* _PROBLEM DESCRIPTION_
Copy out, word for word, the part of the records below that opens with the line containing "The width and height of the screenshot is (1360, 722)." and closes with the line containing "print layout is", including both of those lines.
___ DATA IN THIS EXERCISE ___
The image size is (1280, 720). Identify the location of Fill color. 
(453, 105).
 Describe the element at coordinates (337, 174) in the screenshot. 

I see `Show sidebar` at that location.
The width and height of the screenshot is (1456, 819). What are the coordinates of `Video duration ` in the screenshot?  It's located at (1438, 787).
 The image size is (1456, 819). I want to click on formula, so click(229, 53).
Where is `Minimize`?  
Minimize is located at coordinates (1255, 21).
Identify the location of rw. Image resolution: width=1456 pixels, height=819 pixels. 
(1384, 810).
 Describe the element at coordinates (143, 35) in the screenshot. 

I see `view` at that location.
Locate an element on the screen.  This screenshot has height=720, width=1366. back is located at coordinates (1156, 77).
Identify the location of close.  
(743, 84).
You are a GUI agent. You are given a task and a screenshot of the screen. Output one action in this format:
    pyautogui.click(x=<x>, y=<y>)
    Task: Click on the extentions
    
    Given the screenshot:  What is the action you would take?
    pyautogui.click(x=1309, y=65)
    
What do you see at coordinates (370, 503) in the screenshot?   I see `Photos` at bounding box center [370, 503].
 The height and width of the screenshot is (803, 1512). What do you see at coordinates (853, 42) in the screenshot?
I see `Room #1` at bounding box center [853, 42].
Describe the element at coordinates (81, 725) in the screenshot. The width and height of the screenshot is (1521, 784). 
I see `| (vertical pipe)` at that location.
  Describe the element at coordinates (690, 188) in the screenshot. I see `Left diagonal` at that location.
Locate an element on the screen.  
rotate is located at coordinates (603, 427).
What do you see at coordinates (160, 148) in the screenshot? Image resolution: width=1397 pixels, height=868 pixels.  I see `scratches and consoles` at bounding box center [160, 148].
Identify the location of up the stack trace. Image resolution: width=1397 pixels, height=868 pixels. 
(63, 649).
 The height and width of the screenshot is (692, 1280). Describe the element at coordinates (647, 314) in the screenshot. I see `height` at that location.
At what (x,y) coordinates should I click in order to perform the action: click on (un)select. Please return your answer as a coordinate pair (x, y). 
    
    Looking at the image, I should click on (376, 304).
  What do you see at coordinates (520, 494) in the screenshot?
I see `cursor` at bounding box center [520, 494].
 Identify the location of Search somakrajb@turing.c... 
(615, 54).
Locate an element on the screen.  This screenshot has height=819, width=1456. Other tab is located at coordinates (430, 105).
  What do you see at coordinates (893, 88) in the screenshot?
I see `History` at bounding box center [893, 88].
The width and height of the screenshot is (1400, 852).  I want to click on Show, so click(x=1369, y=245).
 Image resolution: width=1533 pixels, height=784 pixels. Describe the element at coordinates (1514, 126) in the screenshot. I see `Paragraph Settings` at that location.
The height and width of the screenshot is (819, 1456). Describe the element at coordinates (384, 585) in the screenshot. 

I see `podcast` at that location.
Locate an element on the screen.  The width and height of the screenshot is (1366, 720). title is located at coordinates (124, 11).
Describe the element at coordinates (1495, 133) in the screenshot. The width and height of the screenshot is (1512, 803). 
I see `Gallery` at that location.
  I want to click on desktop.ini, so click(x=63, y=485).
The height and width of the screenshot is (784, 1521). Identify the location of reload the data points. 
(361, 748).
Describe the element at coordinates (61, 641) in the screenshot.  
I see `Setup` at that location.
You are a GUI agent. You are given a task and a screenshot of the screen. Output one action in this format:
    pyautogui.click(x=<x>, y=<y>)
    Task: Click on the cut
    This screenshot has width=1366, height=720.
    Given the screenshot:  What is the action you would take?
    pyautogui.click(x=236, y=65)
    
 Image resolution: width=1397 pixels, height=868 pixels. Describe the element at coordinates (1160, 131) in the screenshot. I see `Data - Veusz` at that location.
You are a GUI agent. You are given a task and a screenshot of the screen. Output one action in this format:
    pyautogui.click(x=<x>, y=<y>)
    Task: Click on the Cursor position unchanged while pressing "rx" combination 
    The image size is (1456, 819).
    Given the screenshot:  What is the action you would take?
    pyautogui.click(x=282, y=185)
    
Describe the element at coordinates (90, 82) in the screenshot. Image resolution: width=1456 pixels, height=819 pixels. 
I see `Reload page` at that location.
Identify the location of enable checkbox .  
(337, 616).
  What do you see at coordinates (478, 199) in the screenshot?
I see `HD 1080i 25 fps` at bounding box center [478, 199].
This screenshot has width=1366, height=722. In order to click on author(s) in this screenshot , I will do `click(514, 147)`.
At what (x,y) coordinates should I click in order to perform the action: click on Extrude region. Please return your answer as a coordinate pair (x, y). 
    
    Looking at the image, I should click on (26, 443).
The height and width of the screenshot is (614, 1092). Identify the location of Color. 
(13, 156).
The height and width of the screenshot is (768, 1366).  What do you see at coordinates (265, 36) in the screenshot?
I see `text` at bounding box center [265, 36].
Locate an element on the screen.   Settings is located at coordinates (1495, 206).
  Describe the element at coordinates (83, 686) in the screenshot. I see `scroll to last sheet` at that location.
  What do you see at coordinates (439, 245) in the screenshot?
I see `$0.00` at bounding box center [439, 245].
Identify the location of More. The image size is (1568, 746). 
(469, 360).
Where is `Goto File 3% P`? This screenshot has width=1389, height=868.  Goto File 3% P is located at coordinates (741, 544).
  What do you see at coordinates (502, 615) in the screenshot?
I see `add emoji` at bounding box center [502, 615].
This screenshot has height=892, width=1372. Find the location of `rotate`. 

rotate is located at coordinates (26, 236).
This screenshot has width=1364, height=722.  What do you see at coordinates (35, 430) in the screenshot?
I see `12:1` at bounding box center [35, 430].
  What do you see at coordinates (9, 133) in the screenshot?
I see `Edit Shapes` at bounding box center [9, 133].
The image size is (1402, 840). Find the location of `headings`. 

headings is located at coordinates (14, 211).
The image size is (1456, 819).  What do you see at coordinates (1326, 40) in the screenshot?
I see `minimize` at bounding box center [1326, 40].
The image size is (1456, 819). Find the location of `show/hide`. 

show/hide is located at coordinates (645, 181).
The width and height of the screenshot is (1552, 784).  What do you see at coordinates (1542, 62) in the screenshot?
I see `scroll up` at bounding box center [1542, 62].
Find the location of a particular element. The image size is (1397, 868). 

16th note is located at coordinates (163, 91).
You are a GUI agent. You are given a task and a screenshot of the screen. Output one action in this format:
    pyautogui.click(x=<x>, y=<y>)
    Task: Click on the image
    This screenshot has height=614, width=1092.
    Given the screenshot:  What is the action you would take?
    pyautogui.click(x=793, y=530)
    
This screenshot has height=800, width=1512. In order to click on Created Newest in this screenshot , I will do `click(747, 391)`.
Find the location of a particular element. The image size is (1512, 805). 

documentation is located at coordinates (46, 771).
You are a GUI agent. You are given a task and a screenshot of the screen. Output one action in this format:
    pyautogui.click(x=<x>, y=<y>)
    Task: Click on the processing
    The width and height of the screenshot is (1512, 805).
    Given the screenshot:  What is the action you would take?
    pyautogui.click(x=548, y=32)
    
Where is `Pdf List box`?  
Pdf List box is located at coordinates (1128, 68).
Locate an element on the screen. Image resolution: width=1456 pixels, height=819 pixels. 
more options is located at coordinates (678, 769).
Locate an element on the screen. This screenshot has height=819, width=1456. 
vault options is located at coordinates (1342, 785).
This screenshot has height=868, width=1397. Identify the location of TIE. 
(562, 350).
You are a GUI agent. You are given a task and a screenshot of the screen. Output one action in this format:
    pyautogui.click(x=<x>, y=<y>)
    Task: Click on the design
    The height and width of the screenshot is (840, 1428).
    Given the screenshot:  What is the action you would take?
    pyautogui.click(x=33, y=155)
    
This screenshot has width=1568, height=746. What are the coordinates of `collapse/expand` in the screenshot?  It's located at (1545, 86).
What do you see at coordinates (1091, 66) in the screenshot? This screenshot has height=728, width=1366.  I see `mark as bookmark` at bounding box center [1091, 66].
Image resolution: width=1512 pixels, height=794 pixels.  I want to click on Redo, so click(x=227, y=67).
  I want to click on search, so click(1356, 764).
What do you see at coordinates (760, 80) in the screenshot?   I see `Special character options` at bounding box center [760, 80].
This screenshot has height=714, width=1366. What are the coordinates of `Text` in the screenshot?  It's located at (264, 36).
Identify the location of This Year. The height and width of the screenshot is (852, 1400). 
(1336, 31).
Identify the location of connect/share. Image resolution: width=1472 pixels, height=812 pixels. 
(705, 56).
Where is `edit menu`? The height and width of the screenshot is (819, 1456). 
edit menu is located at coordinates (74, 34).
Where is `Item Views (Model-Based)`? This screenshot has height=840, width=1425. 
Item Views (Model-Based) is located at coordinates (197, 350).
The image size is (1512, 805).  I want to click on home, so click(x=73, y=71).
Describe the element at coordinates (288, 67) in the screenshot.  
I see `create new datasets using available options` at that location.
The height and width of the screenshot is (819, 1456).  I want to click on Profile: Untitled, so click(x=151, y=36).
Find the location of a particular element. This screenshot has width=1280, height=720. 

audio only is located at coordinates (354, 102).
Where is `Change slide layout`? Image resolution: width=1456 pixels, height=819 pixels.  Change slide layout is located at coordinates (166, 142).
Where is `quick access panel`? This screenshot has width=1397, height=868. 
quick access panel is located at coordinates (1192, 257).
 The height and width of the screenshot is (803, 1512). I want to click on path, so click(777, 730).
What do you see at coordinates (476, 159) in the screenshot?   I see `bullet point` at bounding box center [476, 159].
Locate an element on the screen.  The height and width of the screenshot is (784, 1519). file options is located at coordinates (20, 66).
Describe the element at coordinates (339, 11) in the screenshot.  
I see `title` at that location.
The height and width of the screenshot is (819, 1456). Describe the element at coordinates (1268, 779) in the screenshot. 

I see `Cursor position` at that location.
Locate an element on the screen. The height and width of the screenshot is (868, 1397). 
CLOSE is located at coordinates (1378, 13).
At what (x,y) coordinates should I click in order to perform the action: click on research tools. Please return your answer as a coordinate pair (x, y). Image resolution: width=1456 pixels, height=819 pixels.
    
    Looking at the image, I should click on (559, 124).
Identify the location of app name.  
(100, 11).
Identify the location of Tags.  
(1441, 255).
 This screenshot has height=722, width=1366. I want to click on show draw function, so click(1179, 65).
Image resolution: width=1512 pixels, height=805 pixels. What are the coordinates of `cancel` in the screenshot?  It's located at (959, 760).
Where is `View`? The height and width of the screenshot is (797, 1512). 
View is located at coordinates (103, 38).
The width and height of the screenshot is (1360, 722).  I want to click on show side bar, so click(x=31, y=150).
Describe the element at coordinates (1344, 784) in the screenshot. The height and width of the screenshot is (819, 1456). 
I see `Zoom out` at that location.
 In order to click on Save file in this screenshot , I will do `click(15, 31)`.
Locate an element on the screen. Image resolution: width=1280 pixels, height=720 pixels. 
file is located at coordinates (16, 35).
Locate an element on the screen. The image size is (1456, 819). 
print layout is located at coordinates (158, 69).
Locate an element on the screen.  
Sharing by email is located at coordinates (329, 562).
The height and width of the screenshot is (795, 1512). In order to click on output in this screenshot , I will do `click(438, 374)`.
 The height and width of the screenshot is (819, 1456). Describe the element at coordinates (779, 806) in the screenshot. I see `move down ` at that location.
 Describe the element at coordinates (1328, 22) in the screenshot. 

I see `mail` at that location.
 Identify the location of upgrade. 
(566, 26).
___
* _SOLUTION TO THIS EXERCISE_
The width and height of the screenshot is (1360, 722).  I want to click on show side bar, so click(x=31, y=150).
Describe the element at coordinates (1344, 784) in the screenshot. The height and width of the screenshot is (819, 1456). 
I see `Zoom out` at that location.
 In order to click on Save file in this screenshot , I will do `click(15, 31)`.
Locate an element on the screen. Image resolution: width=1280 pixels, height=720 pixels. 
file is located at coordinates (16, 35).
Locate an element on the screen. The image size is (1456, 819). 
print layout is located at coordinates (158, 69).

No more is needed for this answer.